- Information supplied:

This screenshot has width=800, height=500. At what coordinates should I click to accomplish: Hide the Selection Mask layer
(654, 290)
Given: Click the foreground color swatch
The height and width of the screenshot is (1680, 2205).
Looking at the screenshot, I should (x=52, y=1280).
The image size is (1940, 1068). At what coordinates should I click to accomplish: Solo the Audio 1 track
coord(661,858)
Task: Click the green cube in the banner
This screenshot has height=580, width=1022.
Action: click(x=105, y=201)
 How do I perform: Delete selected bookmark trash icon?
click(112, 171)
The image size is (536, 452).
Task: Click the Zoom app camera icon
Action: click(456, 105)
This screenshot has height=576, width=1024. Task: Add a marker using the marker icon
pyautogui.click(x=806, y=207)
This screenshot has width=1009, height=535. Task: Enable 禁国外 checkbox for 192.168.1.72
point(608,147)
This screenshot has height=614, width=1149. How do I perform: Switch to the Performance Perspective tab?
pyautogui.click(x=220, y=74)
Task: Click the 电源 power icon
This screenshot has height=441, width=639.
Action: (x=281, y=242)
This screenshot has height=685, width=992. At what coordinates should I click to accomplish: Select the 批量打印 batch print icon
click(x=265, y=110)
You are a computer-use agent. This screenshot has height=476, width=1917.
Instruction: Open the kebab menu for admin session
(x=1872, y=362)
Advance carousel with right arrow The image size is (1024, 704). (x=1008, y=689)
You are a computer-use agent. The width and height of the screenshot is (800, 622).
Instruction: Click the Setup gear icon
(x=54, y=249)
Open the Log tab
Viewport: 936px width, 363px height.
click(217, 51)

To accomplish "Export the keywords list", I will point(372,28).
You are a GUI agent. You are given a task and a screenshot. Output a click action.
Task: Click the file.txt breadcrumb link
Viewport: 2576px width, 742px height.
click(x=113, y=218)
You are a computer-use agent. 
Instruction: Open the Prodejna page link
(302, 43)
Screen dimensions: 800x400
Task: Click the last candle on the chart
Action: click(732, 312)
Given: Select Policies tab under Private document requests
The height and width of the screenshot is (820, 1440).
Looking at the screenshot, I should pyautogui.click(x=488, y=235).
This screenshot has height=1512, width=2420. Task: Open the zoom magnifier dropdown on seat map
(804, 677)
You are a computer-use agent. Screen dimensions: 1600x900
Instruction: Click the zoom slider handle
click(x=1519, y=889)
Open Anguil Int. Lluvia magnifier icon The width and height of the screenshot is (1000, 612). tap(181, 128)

- Short task: Copy out every one of the lines above, word for word and in the same order.

- Result of this task:
This screenshot has width=800, height=500. At what coordinates should I click to accomplish: Hide the Selection Mask layer
(654, 290)
Given: Click the foreground color swatch
The height and width of the screenshot is (1680, 2205).
Looking at the screenshot, I should (x=52, y=1280).
The image size is (1940, 1068). At what coordinates should I click to accomplish: Solo the Audio 1 track
coord(661,858)
Task: Click the green cube in the banner
This screenshot has height=580, width=1022.
Action: click(x=105, y=201)
 How do I perform: Delete selected bookmark trash icon?
click(112, 171)
The image size is (536, 452).
Task: Click the Zoom app camera icon
Action: click(456, 105)
This screenshot has height=576, width=1024. Task: Add a marker using the marker icon
pyautogui.click(x=806, y=207)
This screenshot has width=1009, height=535. Task: Enable 禁国外 checkbox for 192.168.1.72
point(608,147)
This screenshot has height=614, width=1149. How do I perform: Switch to the Performance Perspective tab?
pyautogui.click(x=220, y=74)
Task: Click the 电源 power icon
This screenshot has height=441, width=639.
Action: (x=281, y=242)
This screenshot has height=685, width=992. At what coordinates should I click to accomplish: Select the 批量打印 batch print icon
click(x=265, y=110)
You are a computer-use agent. This screenshot has height=476, width=1917.
Instruction: Open the kebab menu for admin session
(x=1872, y=362)
Advance carousel with right arrow The image size is (1024, 704). (x=1008, y=689)
You are a computer-use agent. The width and height of the screenshot is (800, 622).
Instruction: Click the Setup gear icon
(x=54, y=249)
Open the Log tab
Viewport: 936px width, 363px height.
click(217, 51)

To accomplish "Export the keywords list", I will point(372,28).
You are a GUI agent. You are given a task and a screenshot. Output a click action.
Task: Click the file.txt breadcrumb link
Viewport: 2576px width, 742px height.
click(x=113, y=218)
You are a computer-use agent. 
Instruction: Open the Prodejna page link
(302, 43)
Screen dimensions: 800x400
Task: Click the last candle on the chart
Action: click(732, 312)
Given: Select Policies tab under Private document requests
The height and width of the screenshot is (820, 1440).
Looking at the screenshot, I should pyautogui.click(x=488, y=235).
This screenshot has height=1512, width=2420. Task: Open the zoom magnifier dropdown on seat map
(804, 677)
You are a computer-use agent. Screen dimensions: 1600x900
Instruction: Click the zoom slider handle
click(x=1519, y=889)
Open Anguil Int. Lluvia magnifier icon The width and height of the screenshot is (1000, 612). tap(181, 128)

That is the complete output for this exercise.